The Being was silent. For ages beyond count, their name had been sealed — too sacred, too perilous, too absolute to be given lightly. To speak it aloud was to bind. To share it was to surrender power, to open their essence to another.

At last, their voice spread through the ruined hall, resonant as thunder, soft as prayer.
“Then I shall tell you… and only you.”

Their true name slipped from their lips, echoing through the void, weaving into her very soul. It was no sound any mortal tongue could carry, but she knew it, felt it, cradled it in her heart as if it had always been hers to keep.

And in that moment, for the first time in eternity, the Being was no longer alone.

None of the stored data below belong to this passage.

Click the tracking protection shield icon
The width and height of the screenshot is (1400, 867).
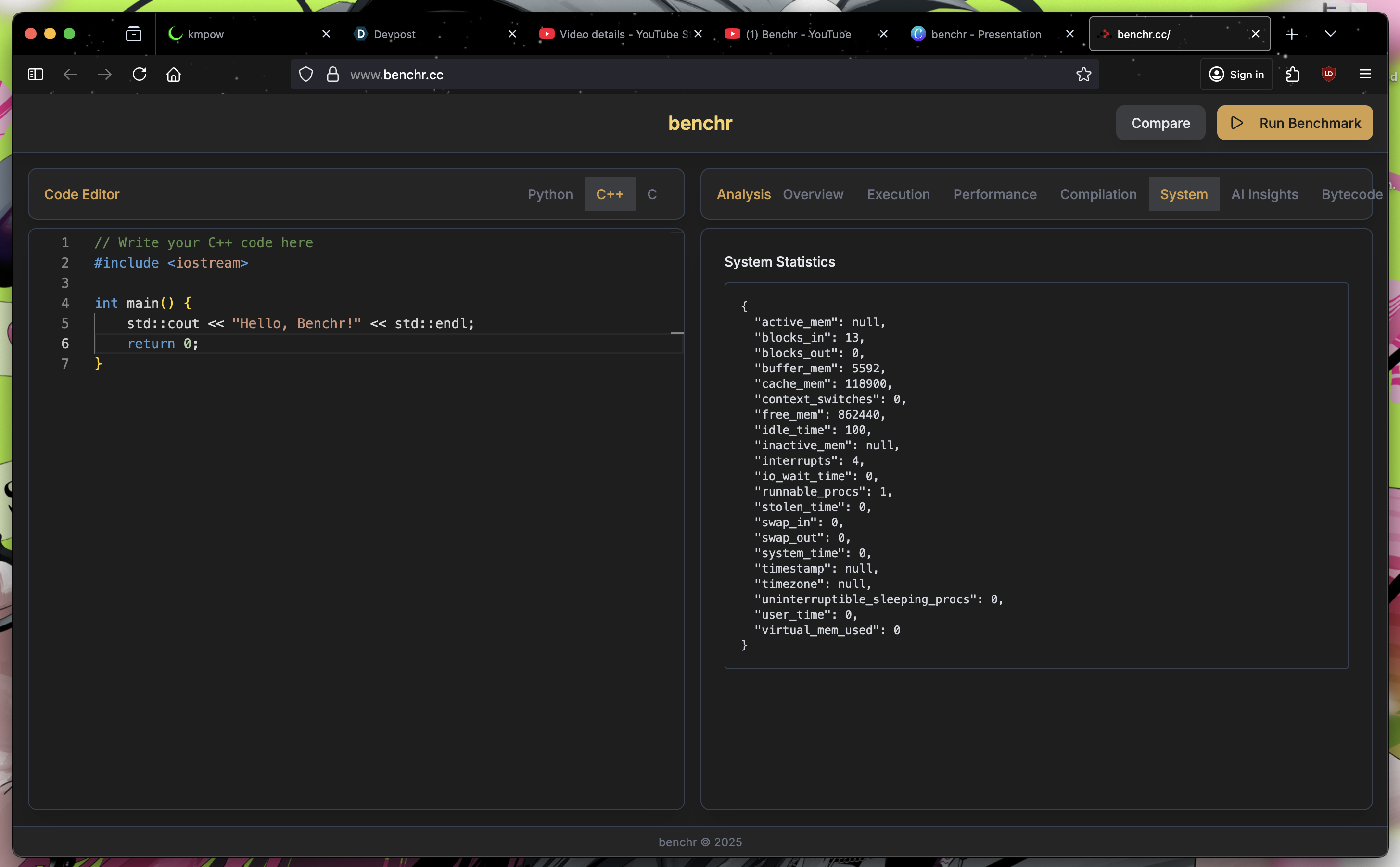click(306, 75)
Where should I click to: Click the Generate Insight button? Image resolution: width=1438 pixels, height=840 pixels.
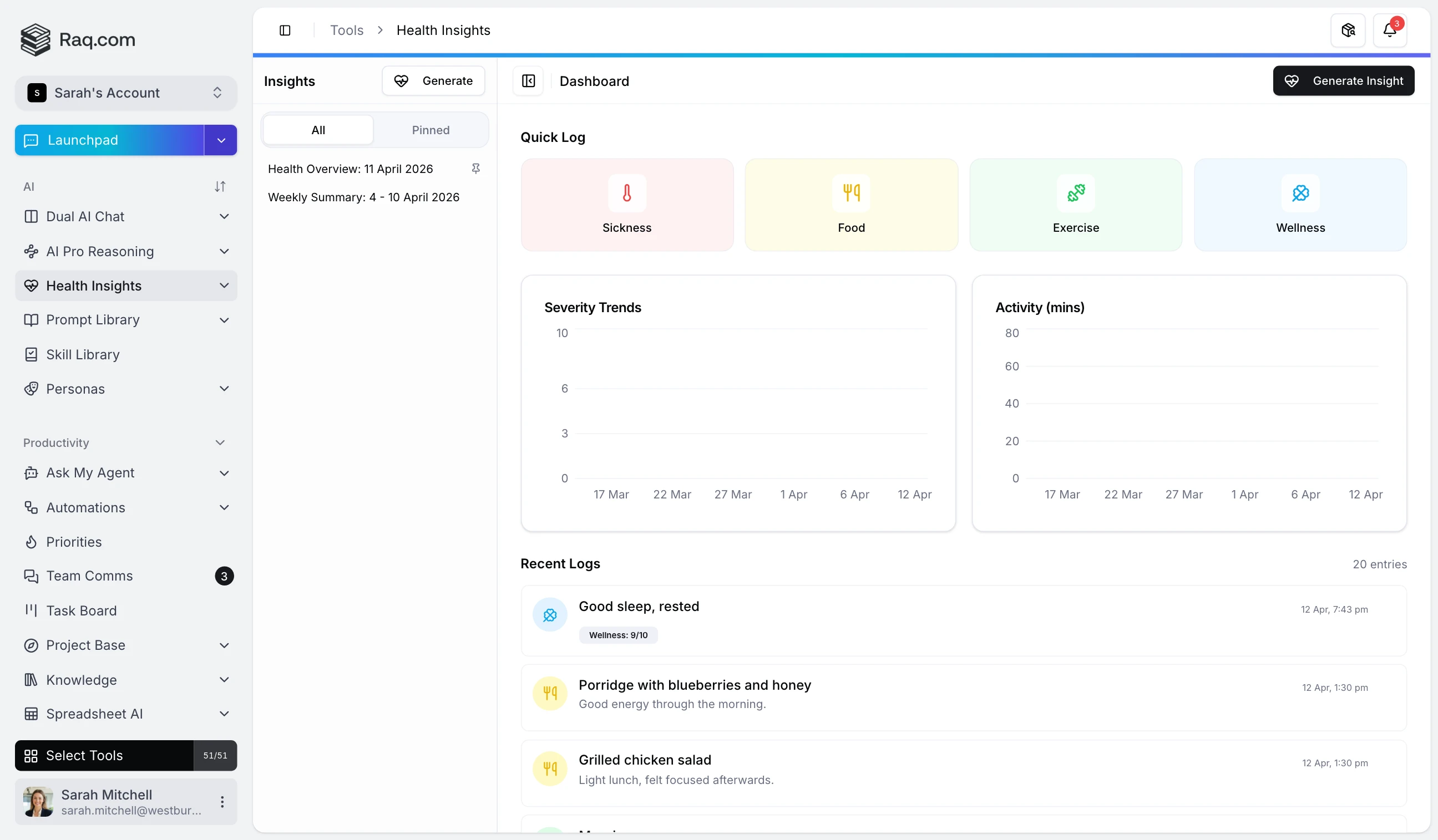click(1343, 80)
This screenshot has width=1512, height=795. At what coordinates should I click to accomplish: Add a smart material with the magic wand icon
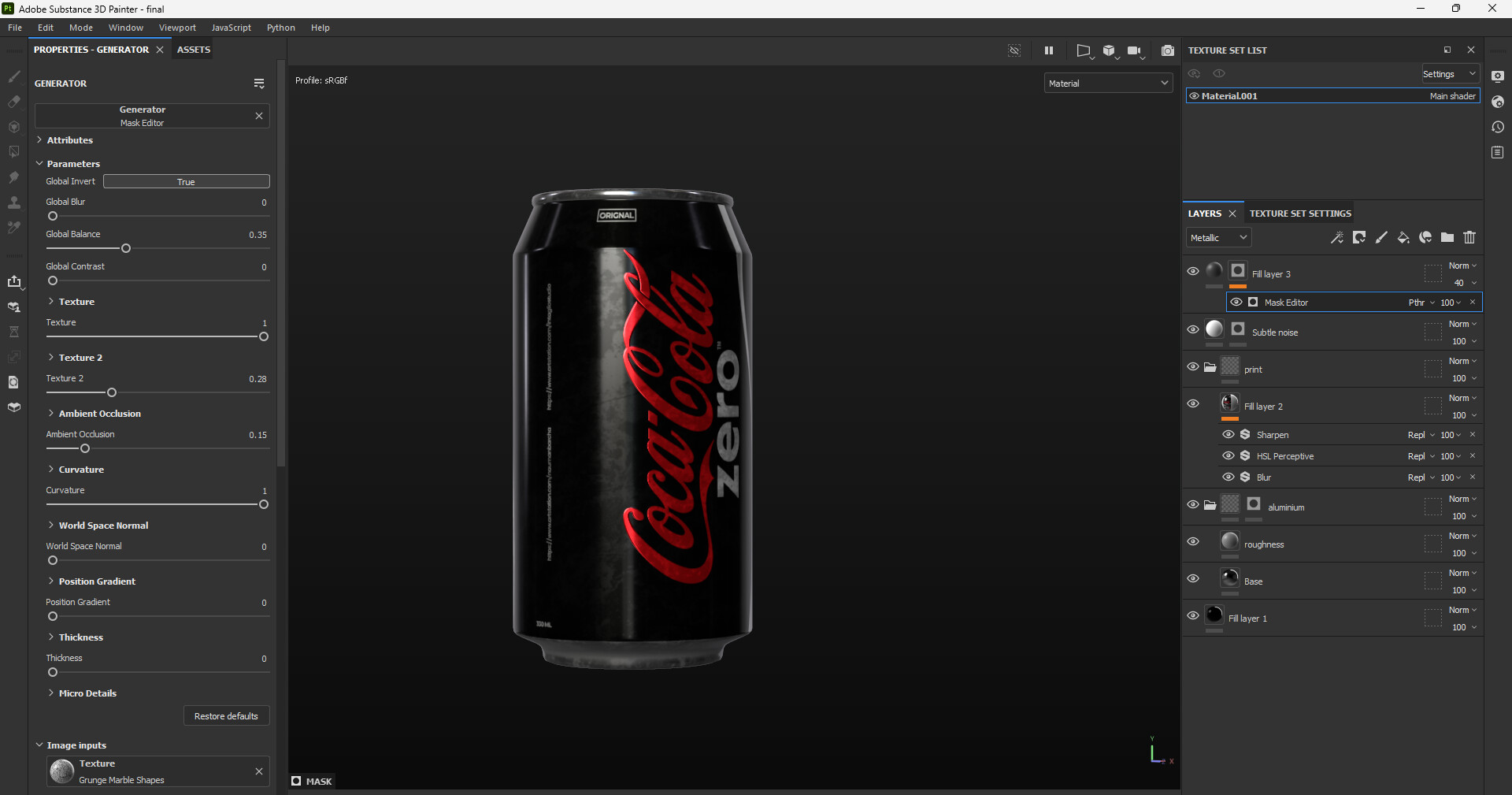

She woke days later, memories fractured like glass. Grey Talon was there, calm but firm, assuring her that the Hotel Baroness was now recognized as a sanctuary by the Baxter Society: its halls guarded and name written into their records. She nodded, but the reassurance didn’t ease the ache in her chest — a hollow, unshakable emptiness.

She carried on as always, greeting guests, polishing glasses, humming under her breath in the dining hall. And yet, behind every smile, something lingered. Awaiting. For what, she could not name.

One afternoon, a young man with ginger hair entered in a freshly pressed shirt and suspenders.

“Welcome to the Baroness,” she absentmindedly greeted, her fingers tapping on the counter. “How may I help you today?”

“I was wondering if you had any job positions open.” The Medium squinted her eyes and raised her head in thought.

“Hmmm. We have a doorman position.”

Her fingers froze and looked up at the man, narrowing her eyes. “Do I… know you? I feel like we’ve met.”

He smiled gently. “I’m often mistaken for others. This is our first meeting.”

She couldn’t help but grin. “So when can you start?” 

“Anytime, my dear.”

“Welcome to the team.”

Their hands joined together. Warmth bloomed up her arm, spreading into her chest. Tears filled her eyes before she could stop them.

She laughed and quickly wiped her tears away, embarrassed. “I don’t know why I’m crying. I’m sorry.”

He continued to smile; everyday henceforth, watching over her and the Baroness - his eternal post. Polite. Steadfast. Always arriving on time.